Spilt milk . The phrase outrages him. ‘There have been a lot of people crying over the milk you spilled,’ he bursts out. ‘You have left some broken hearts behind you and a lot of anger.’

‘Which I can understand,’ says Dmitri, puffing leisurely on his cigarette. ‘You think I am not aware of the enormity of my crime, Simón? Why else do you think I volunteered for the salt mines? The salt mines are not for crybabies. You have to be a man to cope with the salt mines.

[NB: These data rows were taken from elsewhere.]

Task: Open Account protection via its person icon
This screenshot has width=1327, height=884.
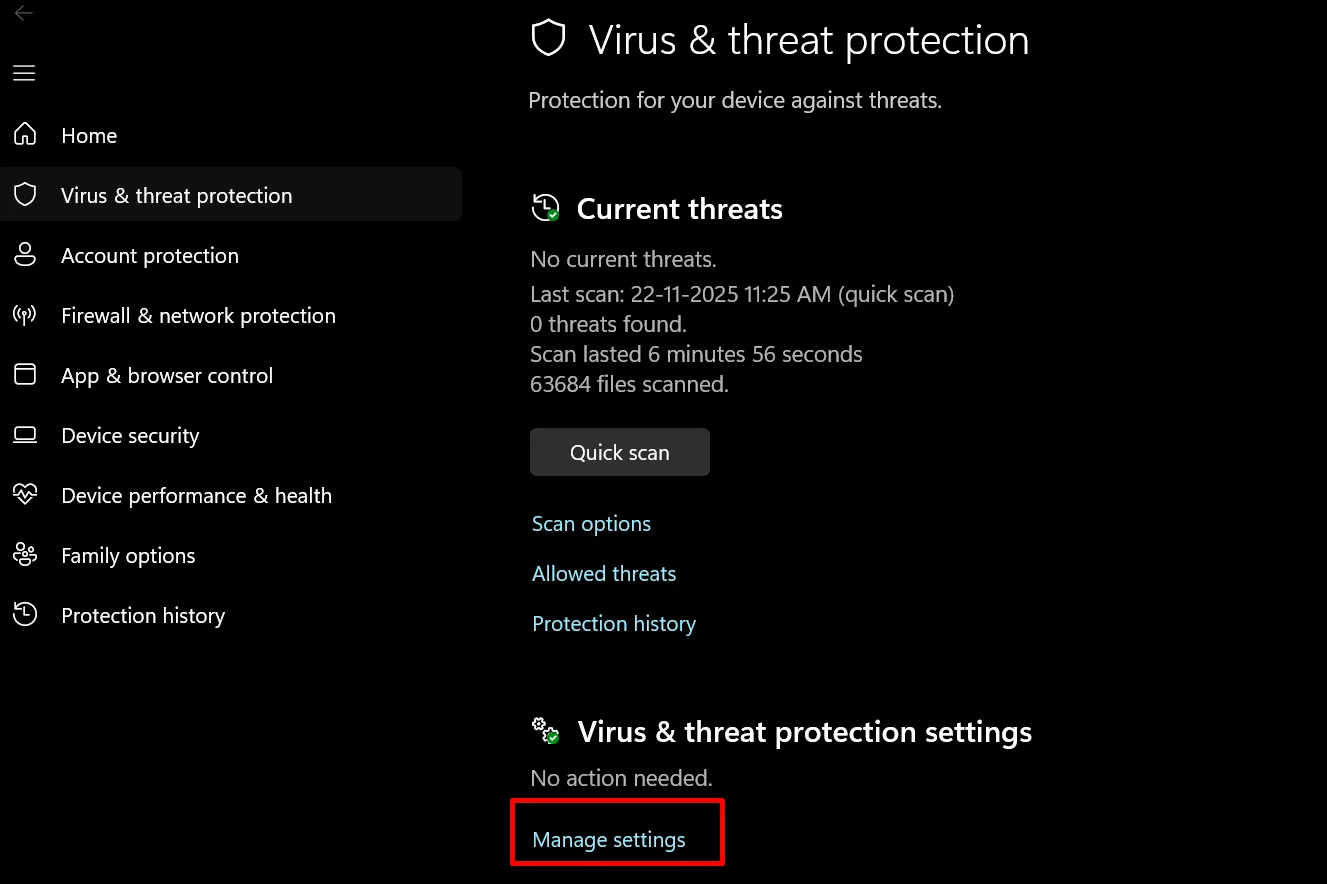Action: click(x=25, y=255)
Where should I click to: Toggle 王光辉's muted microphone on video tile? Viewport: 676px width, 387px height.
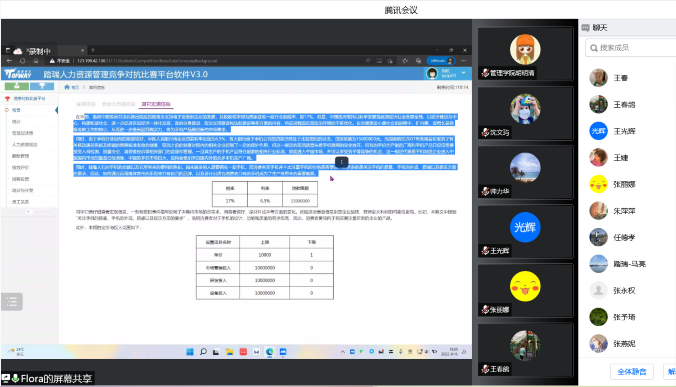click(x=485, y=250)
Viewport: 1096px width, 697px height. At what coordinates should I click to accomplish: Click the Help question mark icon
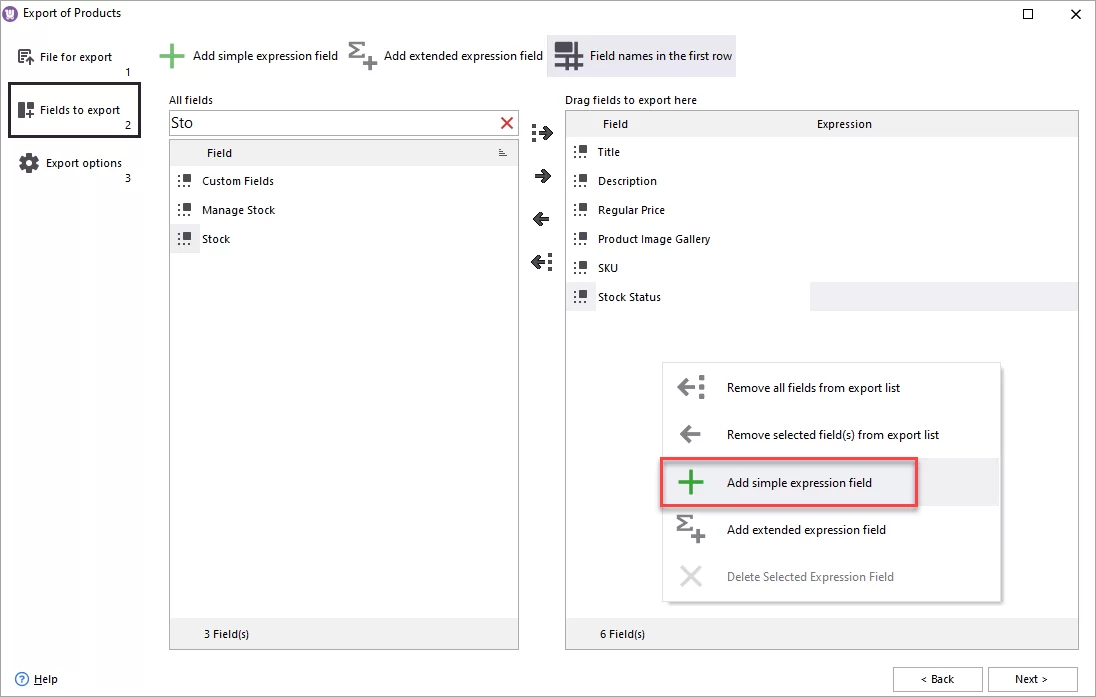click(x=22, y=679)
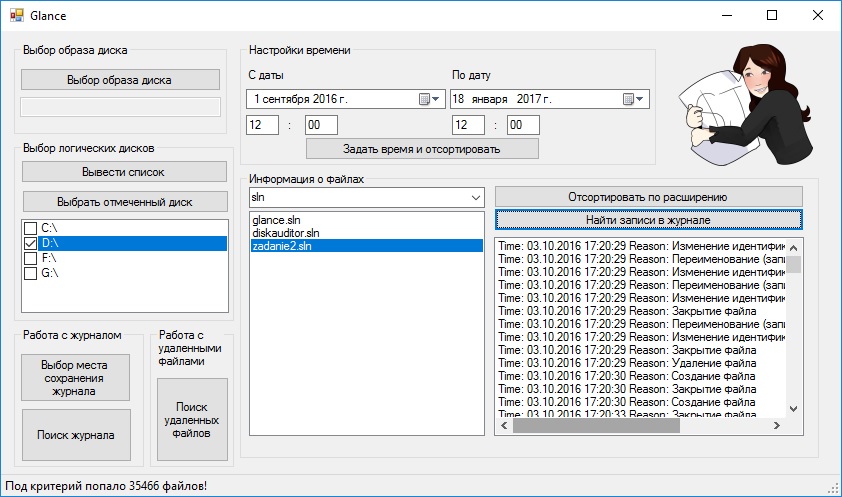Open the calendar icon for start date
Screen dimensions: 842x497
pos(426,99)
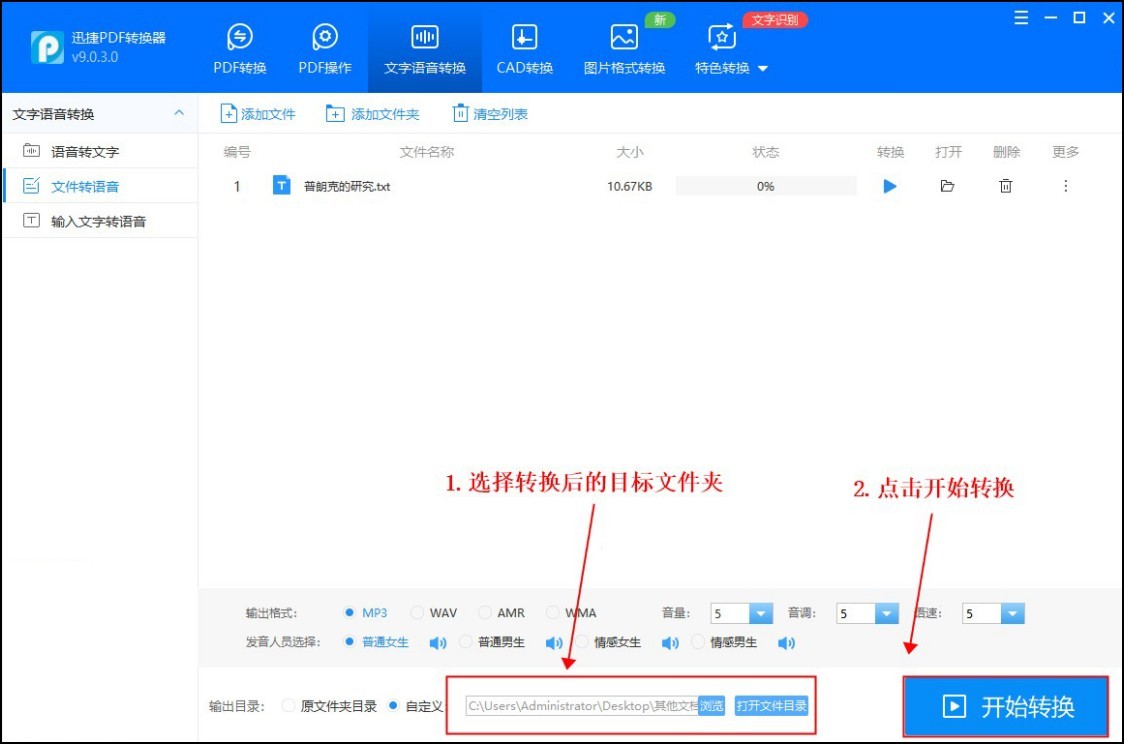Open the 音量 level dropdown
Image resolution: width=1124 pixels, height=744 pixels.
click(x=761, y=613)
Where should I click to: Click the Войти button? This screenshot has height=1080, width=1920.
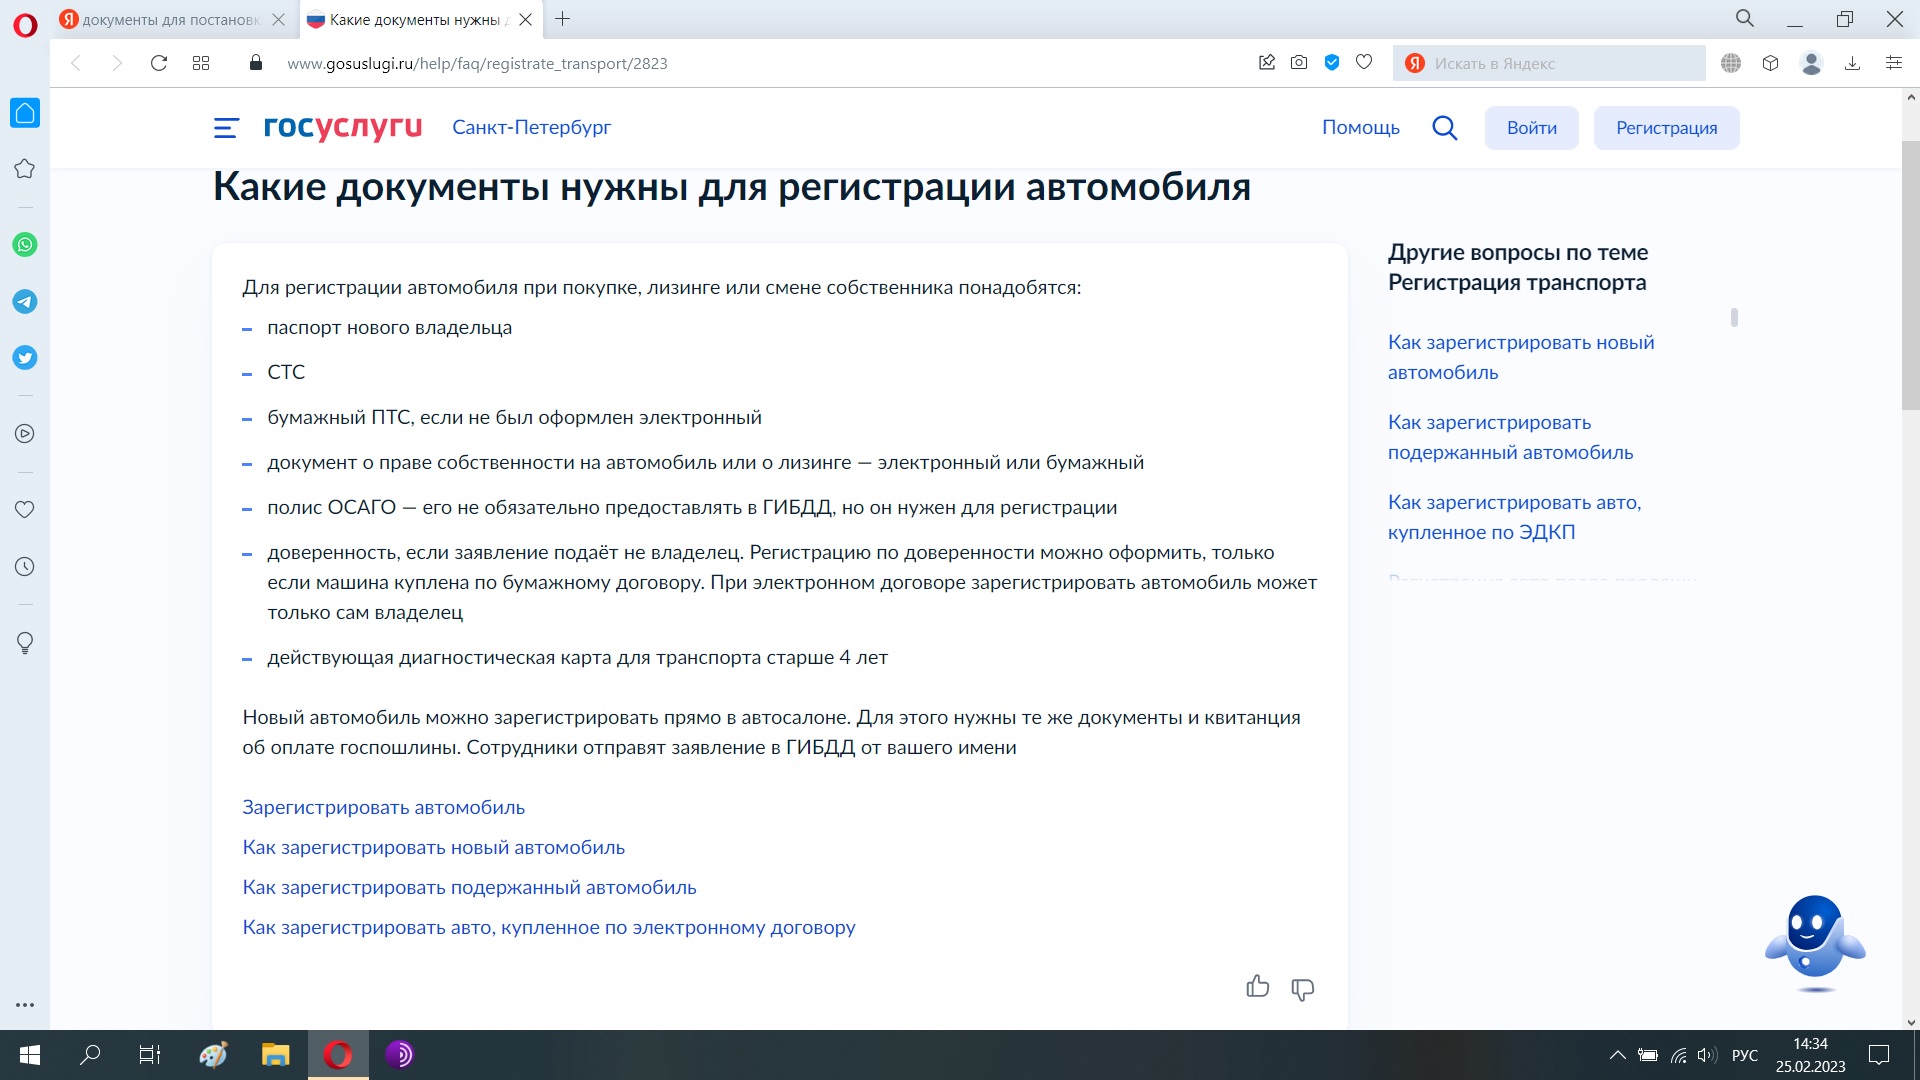(1531, 128)
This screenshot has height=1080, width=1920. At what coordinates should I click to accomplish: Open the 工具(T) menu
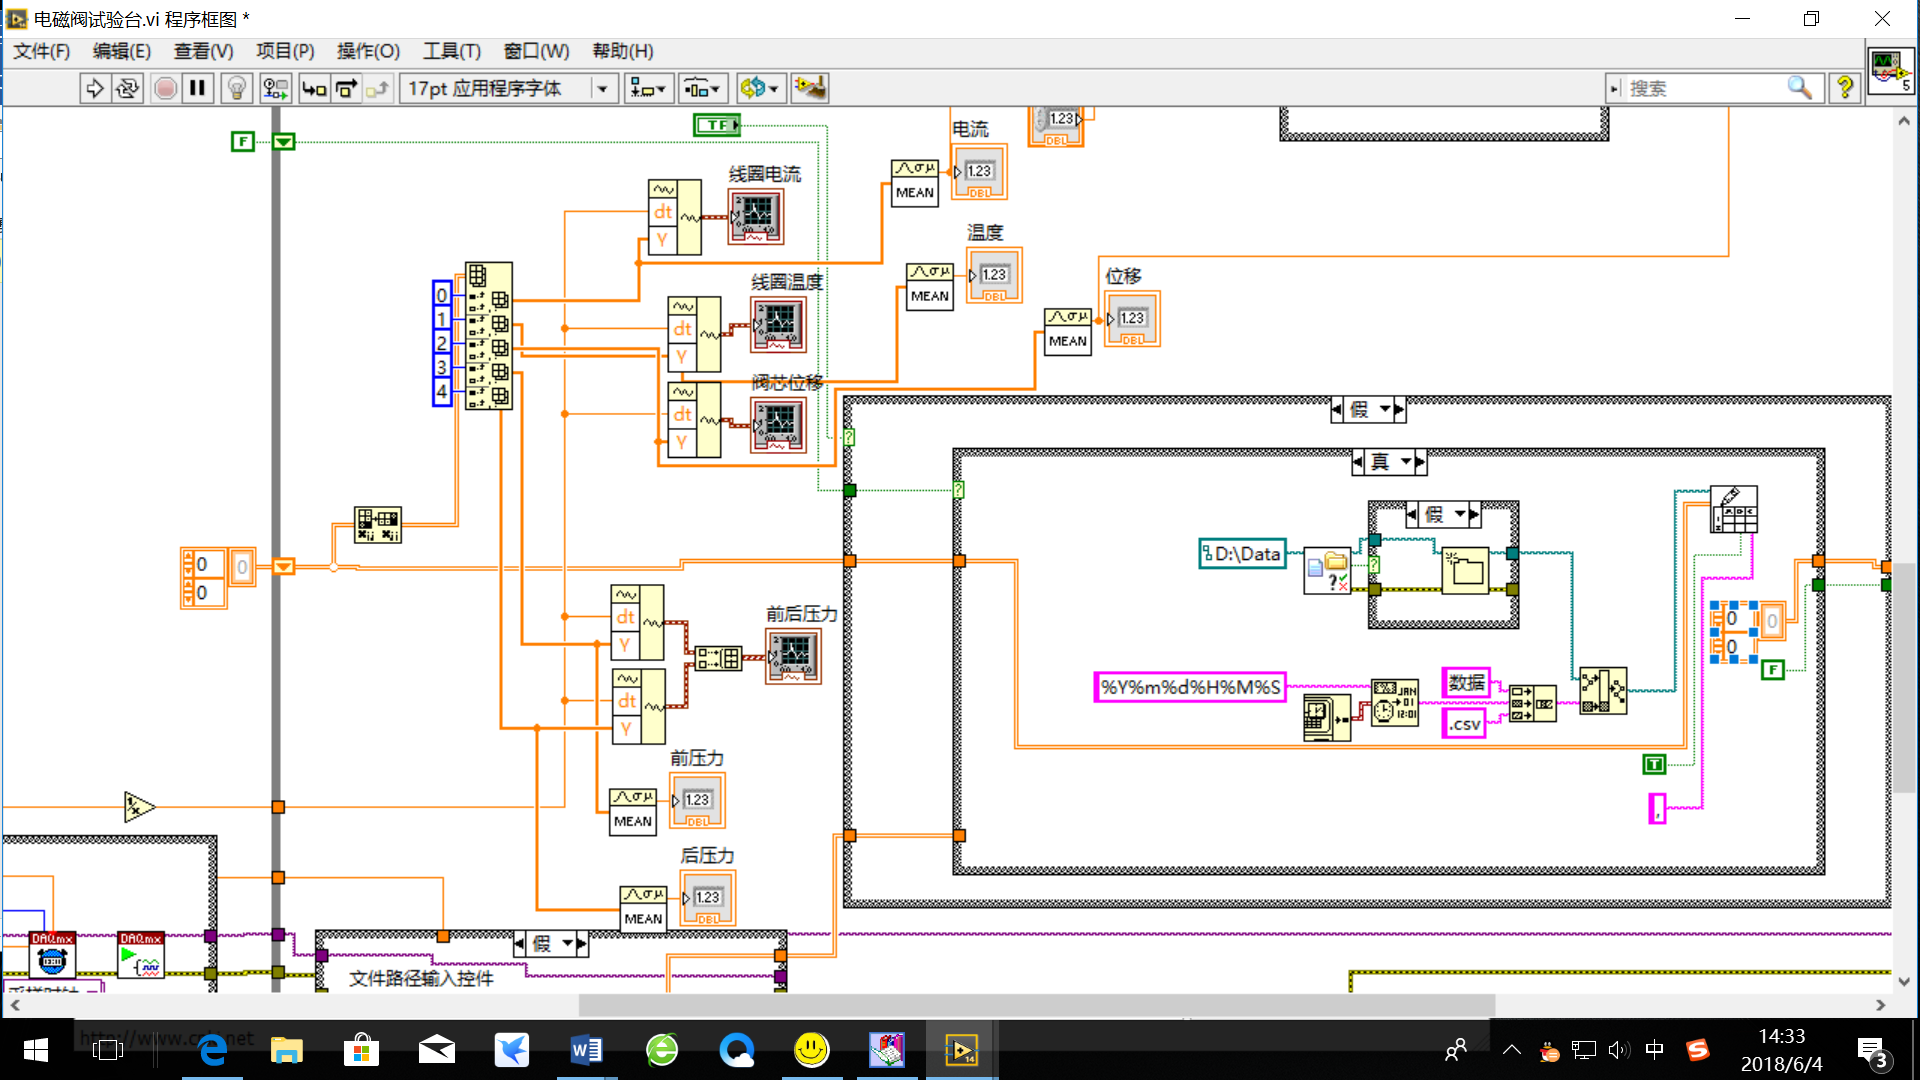click(x=451, y=51)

If they would only give me my marching papers from the hospital I would be off to the salt mines tomorrow. Dmitri here , I would say to the mine captain, fit and well and reporting for duty! But they won’t let me out, the psychologists and the psychiatrists, the specialists in deviant this and deviant that. Tell me about your mother , they say . Did your mother love you? When you were a baby did she give you her breast? What was it like, sucking on her breast? What am I supposed to say? What do I remember of my mother and her breasts when I can barely remember yesterday? So I just say whatever comes into my head. It was like sucking a lemon , I say. Or It was like pork, it was like sucking a pork rib . Because that’s how it works, psychiatry, isn’t it? — you say the first thing that comes into your head and then they go away and analyse it and come up with what is wrong with you.

‘They are all so interested in me, Simón! It amazes me. I’m not interested in me but they are. To me I’m just a common criminal, as common as weed. But to them I am something special. I have no conscience, or else I have too much conscience, they can’t decide which. If you have too much conscience, I want to tell them, your conscience eats you up and there is nothing left of you, like a spider eating a wasp or a wasp eating a spider, I can never remember which, nothing left but the shell. What do you think, young man? Do you know what conscience is?’

The boy nods.

‘Of course you do! You understand old Dmitri better than anyone — better than all the psychologists in the world. What do you dream about? they say. Maybe you dream about falling down dark holes and being swallowed by dragons. — Yes, I say , yes, that’s exactly it! Whereas you never needed to ask me about my dreams. You took one look and understood me at once. I understand you and I don’t forgive you. I’ll never forget that. He is really special, Simón, this boy of yours. A special case. Wise beyond his years. You could learn from him.’